→ PROBLEM TO SOLVE
Put the lines below into a JSON list of strings, one string per line, with blank lines omitted. Leave the pictures out of the answer.

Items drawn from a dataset
------------------------------------------------------------------------
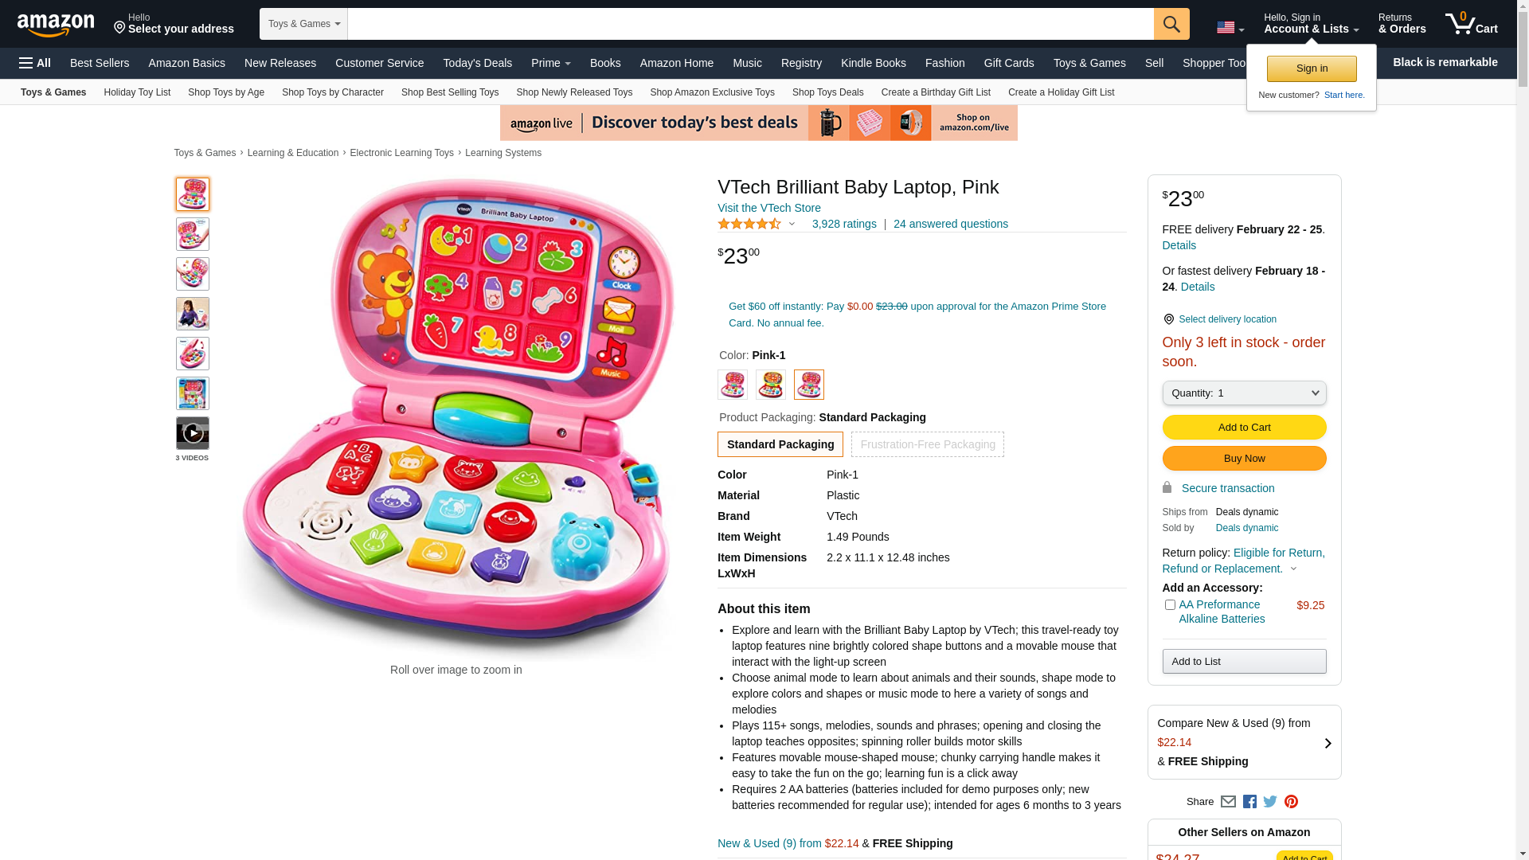Viewport: 1529px width, 860px height.
Task: Click the search magnifier button
Action: pos(1171,24)
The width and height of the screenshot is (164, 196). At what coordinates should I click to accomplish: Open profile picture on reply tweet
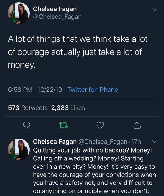19,150
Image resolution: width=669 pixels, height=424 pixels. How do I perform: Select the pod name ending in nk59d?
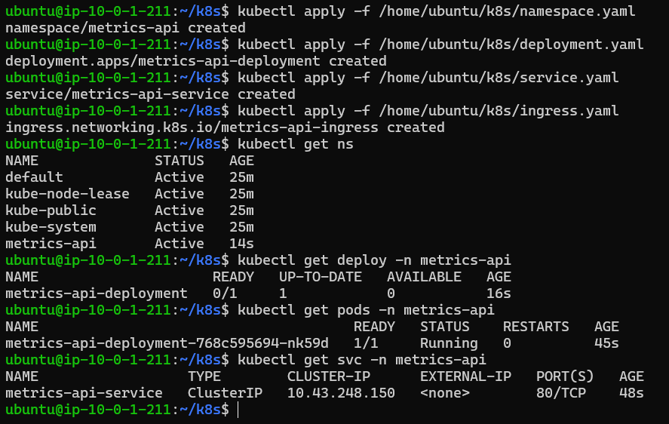point(167,343)
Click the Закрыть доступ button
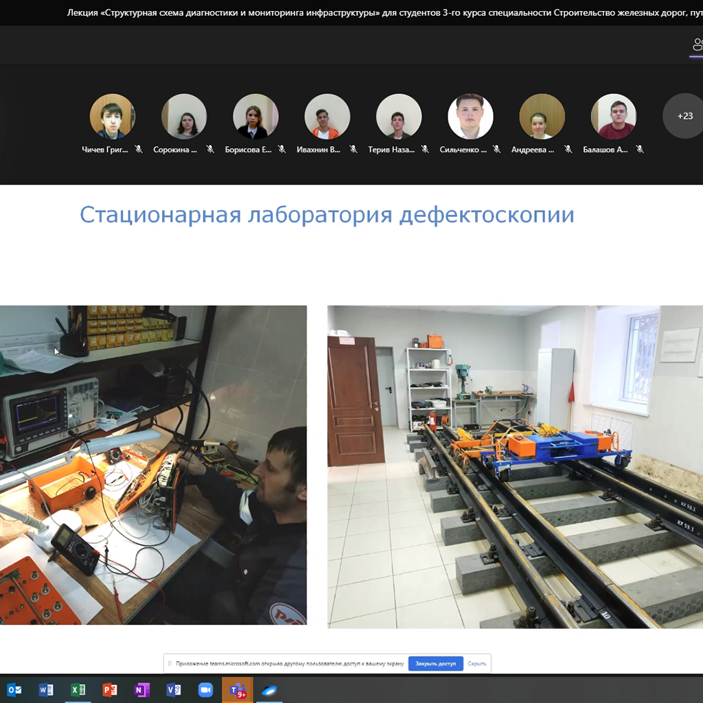703x703 pixels. (435, 664)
------------------------------------------------------------------------
→ EXERCISE ANSWER
[
  "Viewport: 1529px width, 860px height.",
  "Task: Click the search magnifier button",
  "Action: pos(1171,24)",
  "The width and height of the screenshot is (164, 196). At what coordinates should I click to accomplish: Open profile picture on reply tweet",
  "19,150",
  "Image resolution: width=669 pixels, height=424 pixels. How do I perform: Select the pod name ending in nk59d?",
  "point(167,343)",
  "Click the Закрыть доступ button",
  "703x703 pixels. (435, 664)"
]